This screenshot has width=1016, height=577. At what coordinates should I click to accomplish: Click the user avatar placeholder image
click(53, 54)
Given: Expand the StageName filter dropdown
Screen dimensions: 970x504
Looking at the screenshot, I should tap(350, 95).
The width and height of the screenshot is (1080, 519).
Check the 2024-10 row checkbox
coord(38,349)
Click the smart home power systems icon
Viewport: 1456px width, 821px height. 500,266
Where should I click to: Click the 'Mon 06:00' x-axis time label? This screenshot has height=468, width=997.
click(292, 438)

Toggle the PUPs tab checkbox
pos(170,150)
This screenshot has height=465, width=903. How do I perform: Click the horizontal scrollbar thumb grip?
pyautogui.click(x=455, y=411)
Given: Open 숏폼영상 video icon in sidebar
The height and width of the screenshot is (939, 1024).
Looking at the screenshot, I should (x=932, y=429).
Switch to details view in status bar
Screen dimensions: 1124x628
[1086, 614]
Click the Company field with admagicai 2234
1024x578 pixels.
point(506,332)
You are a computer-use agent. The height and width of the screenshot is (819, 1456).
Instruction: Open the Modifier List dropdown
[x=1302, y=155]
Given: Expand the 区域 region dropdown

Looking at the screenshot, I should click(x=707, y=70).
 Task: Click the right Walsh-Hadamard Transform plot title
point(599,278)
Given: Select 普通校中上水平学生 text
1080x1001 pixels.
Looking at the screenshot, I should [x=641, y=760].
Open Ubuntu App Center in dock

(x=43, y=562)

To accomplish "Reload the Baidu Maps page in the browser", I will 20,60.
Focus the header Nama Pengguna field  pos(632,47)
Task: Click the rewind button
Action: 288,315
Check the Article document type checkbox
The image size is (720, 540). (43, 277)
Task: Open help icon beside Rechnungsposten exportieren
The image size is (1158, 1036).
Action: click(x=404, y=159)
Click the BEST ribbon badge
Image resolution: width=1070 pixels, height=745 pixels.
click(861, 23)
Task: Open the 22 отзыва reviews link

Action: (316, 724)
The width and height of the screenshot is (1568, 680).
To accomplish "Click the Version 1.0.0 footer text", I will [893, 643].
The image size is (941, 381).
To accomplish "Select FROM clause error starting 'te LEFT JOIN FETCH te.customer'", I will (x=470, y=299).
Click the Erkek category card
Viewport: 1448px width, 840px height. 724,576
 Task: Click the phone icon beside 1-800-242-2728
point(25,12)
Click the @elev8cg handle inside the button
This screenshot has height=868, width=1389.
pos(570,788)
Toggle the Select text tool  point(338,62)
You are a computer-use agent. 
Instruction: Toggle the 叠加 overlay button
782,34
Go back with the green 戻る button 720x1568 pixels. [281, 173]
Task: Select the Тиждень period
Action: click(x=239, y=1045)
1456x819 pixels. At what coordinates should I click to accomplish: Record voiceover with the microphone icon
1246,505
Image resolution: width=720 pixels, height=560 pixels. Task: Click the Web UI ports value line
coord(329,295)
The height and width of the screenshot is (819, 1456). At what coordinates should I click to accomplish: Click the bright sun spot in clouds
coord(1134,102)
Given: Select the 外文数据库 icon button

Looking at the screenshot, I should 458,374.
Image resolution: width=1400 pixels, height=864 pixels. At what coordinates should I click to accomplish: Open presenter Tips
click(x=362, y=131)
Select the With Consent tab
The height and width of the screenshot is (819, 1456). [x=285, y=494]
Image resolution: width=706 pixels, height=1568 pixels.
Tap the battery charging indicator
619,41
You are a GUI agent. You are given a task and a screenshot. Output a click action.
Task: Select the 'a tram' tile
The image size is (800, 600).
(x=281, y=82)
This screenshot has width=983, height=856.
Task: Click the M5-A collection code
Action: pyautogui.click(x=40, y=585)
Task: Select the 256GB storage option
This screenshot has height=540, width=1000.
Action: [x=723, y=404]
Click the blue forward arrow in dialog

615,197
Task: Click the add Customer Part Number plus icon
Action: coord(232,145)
-.-.-
[Work to complete]: Copy everything from the line containing "Task: Open the 22 отзыва reviews link" down to the line containing "Viewport: 1448px width, 840px height. 724,576", both included, and offset every number in the items' answers, the coordinates and the viewport width and height given alongside one of them, by -87.

[The completed task]:
Task: Open the 22 отзыва reviews link

Action: (229, 637)
The width and height of the screenshot is (1568, 680).
To accomplish "Click the Version 1.0.0 footer text", I will [806, 556].
The image size is (941, 381).
To accomplish "Select FROM clause error starting 'te LEFT JOIN FETCH te.customer'", I will (x=383, y=212).
Click the Erkek category card
Viewport: 1361px width, 753px height. 637,489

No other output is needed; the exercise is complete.